Mais la réponse de la Présidente de l’Assemblée Nationale est un bijou que tout libertarien devrait encadrer au-dessus de sa cheminée. Pour défendre son institution, a-t-elle vanté la qualité des débats? La pertinence des amendements? Que nenni. Elle a sorti l'argument ultime : le personnel.

« Touche pas à ma bureaucratie! »
En substance, Madame Braun-Pivet nous dit : "C’est indigne d’attaquer l’institution car nos fonctionnaires sont dévoués". Ah! Le voilà, le grand secret! Elle avoue, candide, que la boutique tourne très bien sans les élus. Que les députés soient à la buvette, en circonscription ou chez Pascal Praud, peu importe : l'administration, elle, est là.

C’est l’aveu magnifique du parlementarisme contemporain : une démocratie Potemkine. La façade est élue, mais l'arrière-boutique, celle qui rédige, qui gère et qui décide de la recevabilité technique de vos espoirs, est une bureaucratie inamovible.
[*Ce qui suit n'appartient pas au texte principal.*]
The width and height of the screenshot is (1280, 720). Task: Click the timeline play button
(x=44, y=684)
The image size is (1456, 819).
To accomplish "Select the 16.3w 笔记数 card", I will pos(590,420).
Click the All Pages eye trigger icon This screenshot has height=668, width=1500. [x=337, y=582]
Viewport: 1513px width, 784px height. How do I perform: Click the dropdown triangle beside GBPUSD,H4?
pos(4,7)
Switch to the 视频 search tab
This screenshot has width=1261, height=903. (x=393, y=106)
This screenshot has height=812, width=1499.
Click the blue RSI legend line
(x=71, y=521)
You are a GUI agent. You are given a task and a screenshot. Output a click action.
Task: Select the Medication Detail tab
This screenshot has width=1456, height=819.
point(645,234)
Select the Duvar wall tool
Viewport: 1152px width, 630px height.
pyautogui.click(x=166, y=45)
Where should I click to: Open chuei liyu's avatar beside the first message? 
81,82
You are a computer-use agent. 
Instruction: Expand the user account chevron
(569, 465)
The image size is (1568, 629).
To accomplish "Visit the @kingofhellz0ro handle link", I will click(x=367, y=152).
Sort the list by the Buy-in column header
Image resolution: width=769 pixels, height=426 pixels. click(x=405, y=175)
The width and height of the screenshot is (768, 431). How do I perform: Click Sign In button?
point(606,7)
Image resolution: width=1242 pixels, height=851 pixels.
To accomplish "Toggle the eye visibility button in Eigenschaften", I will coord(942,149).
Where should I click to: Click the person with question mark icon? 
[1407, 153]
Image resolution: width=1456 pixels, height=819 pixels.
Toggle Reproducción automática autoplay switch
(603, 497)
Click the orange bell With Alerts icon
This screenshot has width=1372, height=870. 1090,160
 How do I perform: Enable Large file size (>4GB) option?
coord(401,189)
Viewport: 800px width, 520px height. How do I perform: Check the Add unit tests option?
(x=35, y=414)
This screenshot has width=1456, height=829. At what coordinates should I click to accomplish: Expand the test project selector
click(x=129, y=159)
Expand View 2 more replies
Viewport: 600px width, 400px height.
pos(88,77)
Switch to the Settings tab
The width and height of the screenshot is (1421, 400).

Comme le théorisait Ludwig von Mises (que Yaël n'a sans doute pas lu entre deux rappels au règlement, mais dans lequel elle pourrait utilement se plonger), la bureaucratie finit toujours par devenir sa propre finalité.
Le Député, cet accessoire coûteux
Si l'institution repose sur son administration "dévouée", à quoi servent les 577 intermittents du spectacle qui siègent (parfois) sur les bancs rouges? Ils sont devenus l'interface utilisateur (UI) buggée d'un système d'exploitation (OS) technocratique. Ils sont là pour la photo, pour l'invective, pour le théâtre. Mais le script, lui, est écrit par des gens que personne n'a jamais choisis.
Le contribuable, ce grand cocu de l'histoire, paie donc deux fois : une fois pour l'administration qui fait le travail, et une fois pour l'élu qui fait semblant de le faire. C'est ce que Hans-Hermann Hoppe appellerait poliment une expropriation parasitaire.
Vivement la démocratie liquide!
Alors, que faire? Continuer à pleurer devant CNews? Non. Il faut prendre Yaël Braun-Pivet au mot. Puisque la présence physique des élus est accessoire, supprimons-la.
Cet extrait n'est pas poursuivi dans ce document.